[Data entries]
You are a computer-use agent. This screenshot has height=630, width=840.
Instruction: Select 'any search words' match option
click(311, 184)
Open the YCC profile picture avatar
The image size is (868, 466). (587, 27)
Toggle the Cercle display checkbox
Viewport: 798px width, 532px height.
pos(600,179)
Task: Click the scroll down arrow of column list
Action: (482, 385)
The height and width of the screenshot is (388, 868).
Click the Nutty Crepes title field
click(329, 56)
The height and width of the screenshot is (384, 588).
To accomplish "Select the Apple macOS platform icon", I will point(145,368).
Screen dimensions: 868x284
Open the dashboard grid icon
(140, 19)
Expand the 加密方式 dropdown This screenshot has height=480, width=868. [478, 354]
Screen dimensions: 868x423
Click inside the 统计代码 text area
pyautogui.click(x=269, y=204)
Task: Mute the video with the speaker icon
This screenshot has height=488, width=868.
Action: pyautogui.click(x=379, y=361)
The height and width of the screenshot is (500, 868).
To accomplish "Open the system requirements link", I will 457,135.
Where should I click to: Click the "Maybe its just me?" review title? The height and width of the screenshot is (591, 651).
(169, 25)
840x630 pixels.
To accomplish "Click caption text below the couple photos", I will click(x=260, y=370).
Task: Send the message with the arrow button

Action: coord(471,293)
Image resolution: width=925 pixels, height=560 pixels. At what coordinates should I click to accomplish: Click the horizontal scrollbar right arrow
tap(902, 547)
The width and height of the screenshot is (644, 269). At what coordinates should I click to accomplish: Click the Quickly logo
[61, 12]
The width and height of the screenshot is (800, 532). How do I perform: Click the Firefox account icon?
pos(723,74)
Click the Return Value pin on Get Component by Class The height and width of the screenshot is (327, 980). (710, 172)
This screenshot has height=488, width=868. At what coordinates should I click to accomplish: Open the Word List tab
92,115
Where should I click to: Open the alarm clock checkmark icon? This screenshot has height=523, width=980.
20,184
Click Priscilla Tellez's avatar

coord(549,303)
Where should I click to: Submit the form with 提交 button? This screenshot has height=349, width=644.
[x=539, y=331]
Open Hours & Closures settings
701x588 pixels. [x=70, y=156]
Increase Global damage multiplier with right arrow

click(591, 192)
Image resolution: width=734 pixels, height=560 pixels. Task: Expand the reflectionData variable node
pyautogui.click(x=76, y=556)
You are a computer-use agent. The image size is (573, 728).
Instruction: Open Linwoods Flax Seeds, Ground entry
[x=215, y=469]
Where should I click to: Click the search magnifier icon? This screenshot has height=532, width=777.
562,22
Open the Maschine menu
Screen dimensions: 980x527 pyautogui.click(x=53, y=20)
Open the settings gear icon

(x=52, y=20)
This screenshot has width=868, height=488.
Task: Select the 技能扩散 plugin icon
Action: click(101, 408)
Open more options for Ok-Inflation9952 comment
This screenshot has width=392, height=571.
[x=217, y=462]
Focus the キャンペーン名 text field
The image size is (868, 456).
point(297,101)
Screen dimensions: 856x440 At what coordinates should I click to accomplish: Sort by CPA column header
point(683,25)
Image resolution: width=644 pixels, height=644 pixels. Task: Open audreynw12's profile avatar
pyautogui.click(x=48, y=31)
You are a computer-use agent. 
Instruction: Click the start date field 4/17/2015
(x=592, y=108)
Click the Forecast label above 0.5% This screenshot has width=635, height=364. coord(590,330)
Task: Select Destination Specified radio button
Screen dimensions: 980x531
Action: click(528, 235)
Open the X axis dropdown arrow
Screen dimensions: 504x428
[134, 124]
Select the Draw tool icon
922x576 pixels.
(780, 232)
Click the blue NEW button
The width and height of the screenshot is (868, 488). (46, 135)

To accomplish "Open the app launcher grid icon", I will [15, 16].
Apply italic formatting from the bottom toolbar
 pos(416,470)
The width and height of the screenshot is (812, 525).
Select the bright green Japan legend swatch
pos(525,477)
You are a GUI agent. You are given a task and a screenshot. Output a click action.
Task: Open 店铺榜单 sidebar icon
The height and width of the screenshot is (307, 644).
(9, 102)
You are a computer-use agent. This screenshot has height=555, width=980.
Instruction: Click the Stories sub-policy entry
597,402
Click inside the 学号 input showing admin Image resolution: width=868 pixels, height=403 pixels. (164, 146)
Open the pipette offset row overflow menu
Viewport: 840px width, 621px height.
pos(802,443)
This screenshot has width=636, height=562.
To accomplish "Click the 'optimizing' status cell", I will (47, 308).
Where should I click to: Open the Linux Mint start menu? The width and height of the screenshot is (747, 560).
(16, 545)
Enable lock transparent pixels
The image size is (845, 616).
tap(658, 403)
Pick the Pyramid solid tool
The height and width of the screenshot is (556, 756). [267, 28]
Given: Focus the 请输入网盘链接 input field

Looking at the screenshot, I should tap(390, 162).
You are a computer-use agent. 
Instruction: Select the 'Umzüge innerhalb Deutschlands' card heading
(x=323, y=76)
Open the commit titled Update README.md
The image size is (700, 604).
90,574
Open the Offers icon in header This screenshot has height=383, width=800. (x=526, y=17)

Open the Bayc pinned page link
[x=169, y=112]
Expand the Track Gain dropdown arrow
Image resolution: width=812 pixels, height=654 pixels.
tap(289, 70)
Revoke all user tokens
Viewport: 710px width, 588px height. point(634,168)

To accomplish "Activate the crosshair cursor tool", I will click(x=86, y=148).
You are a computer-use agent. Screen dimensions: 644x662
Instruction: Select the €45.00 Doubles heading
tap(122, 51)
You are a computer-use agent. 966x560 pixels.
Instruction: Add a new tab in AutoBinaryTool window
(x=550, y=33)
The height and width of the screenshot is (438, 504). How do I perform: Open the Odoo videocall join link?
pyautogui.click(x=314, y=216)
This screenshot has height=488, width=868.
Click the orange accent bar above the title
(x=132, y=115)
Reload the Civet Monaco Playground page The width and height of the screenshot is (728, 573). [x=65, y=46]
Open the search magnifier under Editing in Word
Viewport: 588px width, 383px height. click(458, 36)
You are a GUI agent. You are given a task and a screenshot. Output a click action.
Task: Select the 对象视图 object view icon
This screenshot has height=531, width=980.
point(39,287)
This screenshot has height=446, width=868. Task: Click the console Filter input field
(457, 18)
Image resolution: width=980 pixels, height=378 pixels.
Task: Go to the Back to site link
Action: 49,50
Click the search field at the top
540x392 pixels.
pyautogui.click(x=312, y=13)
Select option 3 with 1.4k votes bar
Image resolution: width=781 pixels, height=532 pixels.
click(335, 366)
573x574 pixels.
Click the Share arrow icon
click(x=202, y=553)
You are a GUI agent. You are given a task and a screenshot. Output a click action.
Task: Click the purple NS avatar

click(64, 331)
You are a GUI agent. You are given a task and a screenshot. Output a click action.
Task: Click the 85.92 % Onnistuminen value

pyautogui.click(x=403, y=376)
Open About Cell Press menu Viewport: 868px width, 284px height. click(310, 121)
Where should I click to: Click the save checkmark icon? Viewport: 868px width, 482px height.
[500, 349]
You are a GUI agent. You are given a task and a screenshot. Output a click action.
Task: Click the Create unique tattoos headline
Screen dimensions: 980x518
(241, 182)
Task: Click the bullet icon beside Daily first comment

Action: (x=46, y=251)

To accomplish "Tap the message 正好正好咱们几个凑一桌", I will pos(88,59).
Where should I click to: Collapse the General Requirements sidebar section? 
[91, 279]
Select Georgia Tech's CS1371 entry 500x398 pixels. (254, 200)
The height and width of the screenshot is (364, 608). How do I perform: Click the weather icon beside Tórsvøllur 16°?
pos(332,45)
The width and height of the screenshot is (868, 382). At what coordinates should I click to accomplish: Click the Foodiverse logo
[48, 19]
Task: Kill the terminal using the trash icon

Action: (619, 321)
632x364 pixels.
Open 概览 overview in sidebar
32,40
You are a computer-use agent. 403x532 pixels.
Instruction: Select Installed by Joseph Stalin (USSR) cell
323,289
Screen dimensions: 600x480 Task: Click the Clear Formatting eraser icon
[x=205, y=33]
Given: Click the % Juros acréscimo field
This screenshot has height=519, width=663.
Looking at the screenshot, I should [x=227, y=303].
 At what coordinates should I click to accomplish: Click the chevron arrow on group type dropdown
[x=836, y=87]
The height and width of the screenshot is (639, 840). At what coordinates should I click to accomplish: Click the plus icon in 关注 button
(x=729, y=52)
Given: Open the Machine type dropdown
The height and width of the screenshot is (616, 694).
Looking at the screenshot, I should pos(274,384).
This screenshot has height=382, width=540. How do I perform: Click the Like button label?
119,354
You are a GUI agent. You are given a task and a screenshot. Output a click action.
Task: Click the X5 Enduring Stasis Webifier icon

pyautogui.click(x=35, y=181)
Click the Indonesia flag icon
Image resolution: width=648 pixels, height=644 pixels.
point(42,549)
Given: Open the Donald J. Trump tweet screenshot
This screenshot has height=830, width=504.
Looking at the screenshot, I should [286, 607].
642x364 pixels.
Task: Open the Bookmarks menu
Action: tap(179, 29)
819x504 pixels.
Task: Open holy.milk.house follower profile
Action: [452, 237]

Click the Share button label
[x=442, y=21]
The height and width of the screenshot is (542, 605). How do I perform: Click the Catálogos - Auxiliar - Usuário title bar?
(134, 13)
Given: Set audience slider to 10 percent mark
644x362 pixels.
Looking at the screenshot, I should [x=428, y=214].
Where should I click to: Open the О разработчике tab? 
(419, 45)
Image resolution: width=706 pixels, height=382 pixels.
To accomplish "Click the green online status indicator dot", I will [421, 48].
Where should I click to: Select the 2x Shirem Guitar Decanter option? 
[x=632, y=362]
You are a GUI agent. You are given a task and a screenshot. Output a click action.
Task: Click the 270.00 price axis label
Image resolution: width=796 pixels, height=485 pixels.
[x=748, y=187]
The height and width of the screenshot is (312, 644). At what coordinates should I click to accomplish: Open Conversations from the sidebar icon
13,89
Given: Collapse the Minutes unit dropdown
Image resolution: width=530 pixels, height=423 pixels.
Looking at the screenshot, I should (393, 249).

_TASK REQUIREMENTS:_ Using the data above, copy each line that contains "computer".

_ANSWER SPACE:_
You are a computer-use agent. This screenshot has height=630, width=840.
You are a computer-use agent. The image size is (573, 728).
You are a computer-use agent. 
You are a computer-use agent. This screenshot has height=555, width=980.
You are a computer-use agent. 
You are a computer-use agent. Screen dimensions: 644x662
You are a computer-use agent. 966x560 pixels.
You are a computer-use agent. 403x532 pixels.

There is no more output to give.